Dans son introduction, Nicolas Baverez estime à juste titre que «le XXIesiècle, qui a vu le jour dans les décombres fumants du World Trade Center, a été enfanté en 1979, au croisement de l’intervention soviétique en Afghanistan qui scella sa perte, de la révolution théocratique iranienne et des quatre modernisations lancées par Deng Xiaoping en Chine(1).» Il poursuit: «Sous la lave en fusion de l’histoire en mouvement, la croûte du vieux monde se fissure, explose de toute part […]. Le sol semble se dérober sous les pieds des citoyens des démocraties qui ont basculé sans transition des promesses iréniques d’une fin de l’histoire à la stupeur puis à la peur […].» L’essayiste distingue deux types de réactions: «soit l’hyperactivisme des États-Unis […]; soit l’aboulie et l’impuissance de l’Europe […]». Tout en se montrant réservé à l’égard de l’«hyperactivisme» américain, Baverez estime cependant qu’il serait dangereux pour l’Europe et pour la France de trop marquer leurs distances. Il s’écarte en cela du général De Gaulle pour lequel il manifeste une vive admiration.
Pourquoi l’Europe et les États-Unis devraient-ils faire cause commune? La réponse revient de façon récurrente au fil des chroniques: L’Europe et les États-Unis appartiennent au camp des démocraties et affrontent le terrorisme comme jadis le «totalitarisme». «Le XXe siècle fut dominé par les guerres mondiales qui opposèrent les démocraties aux empires construits autour des idéologies totalitaires.» Mais ce raccourci stéréotypé correspond-il à la réalité historique?

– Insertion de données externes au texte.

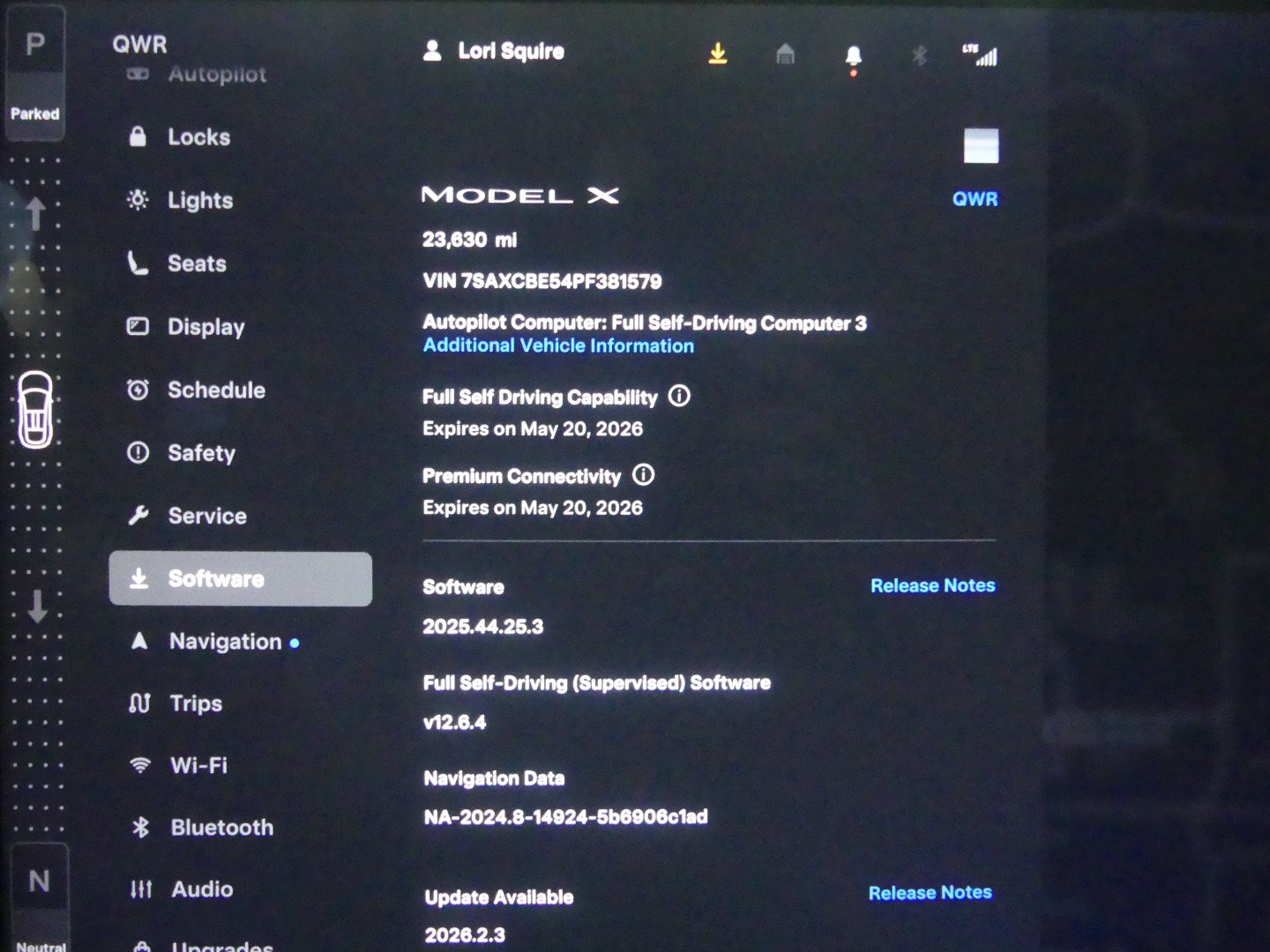The height and width of the screenshot is (952, 1270).
Task: Tap the car icon on the gear strip
Action: pyautogui.click(x=36, y=410)
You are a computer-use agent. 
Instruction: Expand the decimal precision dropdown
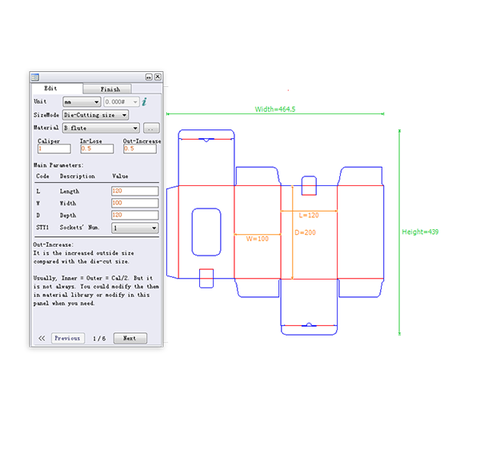pos(121,102)
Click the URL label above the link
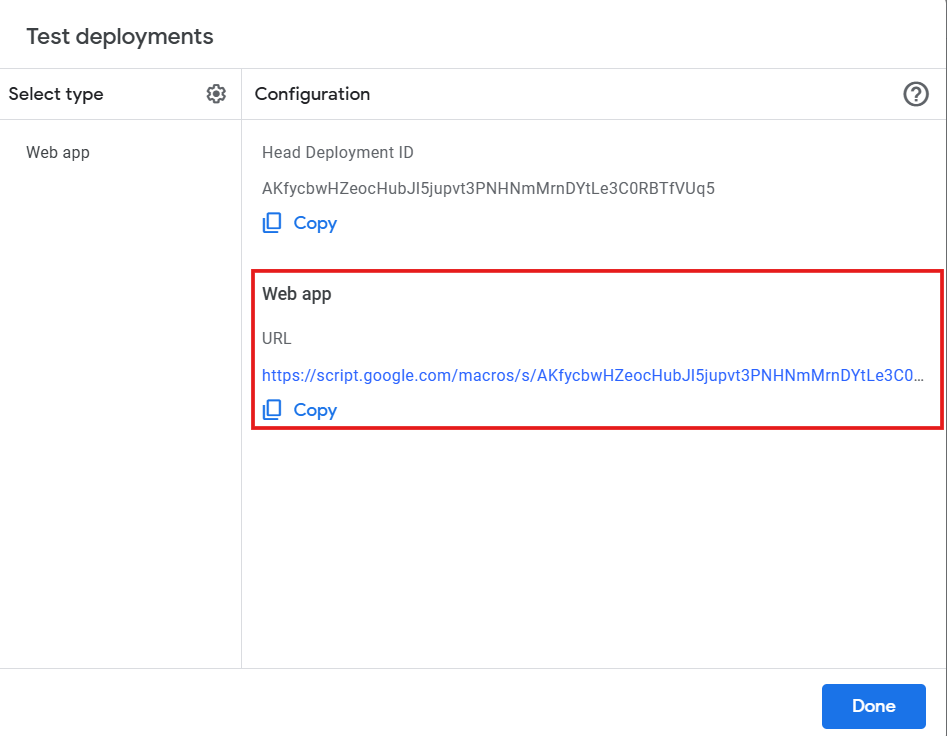The height and width of the screenshot is (736, 947). pos(276,338)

Avant l’entrée en lice des États-Unis en 1917, face aux empires centraux, Allemagne et Autriche-Hongrie, États de droit nullement «totalitaires», la Première Guerre mondiale opposa la coalition de la monarchie britannique, de la République française et de l’empire tsariste (qui n’était pas une démocratie). La conséquence du conflit fut la destruction de l’ancien ordre européen qui ne se confondait certainement pas avec le démocratisme américain(2). À partir de 1941, face à l’Allemagne et à ses alliés, la Seconde Guerre mondiale opposa cette fois l’Angleterre, les États-Unis, mais aussi l’URSS. M. Baverez inclut-il la Russie stalinienne dans les «démocraties»?
À la fin du conflit, il y eut deux vainqueurs:les États-Unis et l’URSS, et un grand vaincu, l’Europe dans sa totalité, ce qu’ont symbolisé les accords de Yalta et les événements de 1956, Suez et Budapest. Depuis, moralement brisée, culpabilisée, l’Europe est entrée dans un déclin profond que traduit le renversement de toutes ses valeurs de civilisation. Telle est la réalité d’une histoire tragique qui n’a pas cessé d’être masquée aux Européens par l’interprétation des vainqueurs. L’état de décomposition de la France en est l’une des conséquences directes. Si l’on veut apporter des remèdes, il ne faut pas se tromper de diagnostic.
1. Événements analysés dans les dossiers de nos nos 2, 4, 7, 9 et 19.
2. Réflexions développées dans mon essai Le Siècle de 1914.